The pharmacological activity of capsaicin is dependent on several factors, including the dose, the route of administration, and most importantly, its concentration in target tissues37. Mice orally gavaged with capsaicin at 10 mg/kg had a peak blood concentration of 1.17 μg/mL (3.8 μmol/L) capsaicin at 1 h post-feeding, which is obviously lower than concentrations required for its activity against HCC cells37. Consideration of oral dose escalation was abandoned in our study because the high dose (50 mg/kg) of capsaicin produced a severe burning sensation that was intolerable to mice. We finally adopted the approach of intratumor injection of capsaicin in the current study. We found that capsaicin alone via this route inhibited the growth of PLC/PRF/5 xenografts and significantly increased the antitumor efficacy of sorafenib without obvious irritation, suggesting that capsaicin can be potentially used in a local therapeutic modality, such as hepatic transcatheter arterial chemoembolization (TACE), for HCC treatment. Although oral administration of high-dose capsaicin is not practical due to its irritative effect on the gastrointestinal tract, its application via oral administration could be an option if capsaicin can be administered through an appropriate drug carrier. Strategies that can mask the burning sensation of capsaicin and achieve targeted delivery, such as microsphere- and nanosphere-based delivery systems, may be utilized to overcome the side effect of capsaicin. With the above considerations, capsaicin may possess a therapeutic potential to be used alone or in combination with other anticancer drugs such as sorafenib for HCC treatment.

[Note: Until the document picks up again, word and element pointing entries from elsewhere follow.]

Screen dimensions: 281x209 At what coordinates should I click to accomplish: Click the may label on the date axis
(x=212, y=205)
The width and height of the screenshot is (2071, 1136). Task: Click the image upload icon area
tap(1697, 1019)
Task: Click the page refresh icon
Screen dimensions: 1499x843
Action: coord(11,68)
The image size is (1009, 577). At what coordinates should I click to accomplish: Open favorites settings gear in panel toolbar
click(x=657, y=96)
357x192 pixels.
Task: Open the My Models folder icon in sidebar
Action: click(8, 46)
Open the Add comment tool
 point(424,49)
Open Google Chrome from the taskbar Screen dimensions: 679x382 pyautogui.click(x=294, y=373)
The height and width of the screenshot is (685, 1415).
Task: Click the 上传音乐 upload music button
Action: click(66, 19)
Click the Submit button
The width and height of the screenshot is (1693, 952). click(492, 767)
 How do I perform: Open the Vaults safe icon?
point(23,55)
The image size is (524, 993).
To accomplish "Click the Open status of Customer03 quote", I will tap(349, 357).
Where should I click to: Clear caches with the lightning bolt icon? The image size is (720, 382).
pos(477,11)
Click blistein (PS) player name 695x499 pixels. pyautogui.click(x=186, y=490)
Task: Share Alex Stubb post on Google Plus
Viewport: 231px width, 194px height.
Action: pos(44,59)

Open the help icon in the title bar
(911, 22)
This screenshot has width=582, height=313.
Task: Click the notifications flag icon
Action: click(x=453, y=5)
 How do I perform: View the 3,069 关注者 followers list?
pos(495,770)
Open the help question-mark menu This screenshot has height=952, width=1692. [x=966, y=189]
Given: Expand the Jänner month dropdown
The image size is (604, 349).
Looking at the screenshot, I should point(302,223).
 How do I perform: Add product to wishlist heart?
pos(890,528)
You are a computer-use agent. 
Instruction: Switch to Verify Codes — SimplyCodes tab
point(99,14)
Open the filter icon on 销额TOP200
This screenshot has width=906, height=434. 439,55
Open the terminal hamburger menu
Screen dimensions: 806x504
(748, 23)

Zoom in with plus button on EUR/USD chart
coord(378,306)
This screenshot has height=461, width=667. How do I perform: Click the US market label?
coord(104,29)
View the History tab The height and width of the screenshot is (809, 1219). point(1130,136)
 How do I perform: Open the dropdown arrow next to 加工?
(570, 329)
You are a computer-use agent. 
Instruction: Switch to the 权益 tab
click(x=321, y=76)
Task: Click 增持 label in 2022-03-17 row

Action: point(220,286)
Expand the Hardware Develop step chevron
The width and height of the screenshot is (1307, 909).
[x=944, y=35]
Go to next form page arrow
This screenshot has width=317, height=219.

In conclusion, combining sorafenib and capsaicin exhibits an enhanced activity in suppressing cell proliferation and inducing cell apoptosis in HCC cells. This combination can achieve a high-level synergistic antitumor effect, which may facilitate its application in cancer management. Our findings suggest that capsaicin may be useful as an adjunct therapeutic approach for the improvement of sorafenib efficacy in suppression of HCC.
This project was supported by grants from the National Natural Science Foundation of China (81573410 to KeWei WANG and 81503094 to Jian-jun GAO), the China Postdoctoral Science Foundation (2016 M600524), and the Qingdao Postdoctoral Applied Research Project (2016072; Qingdao University).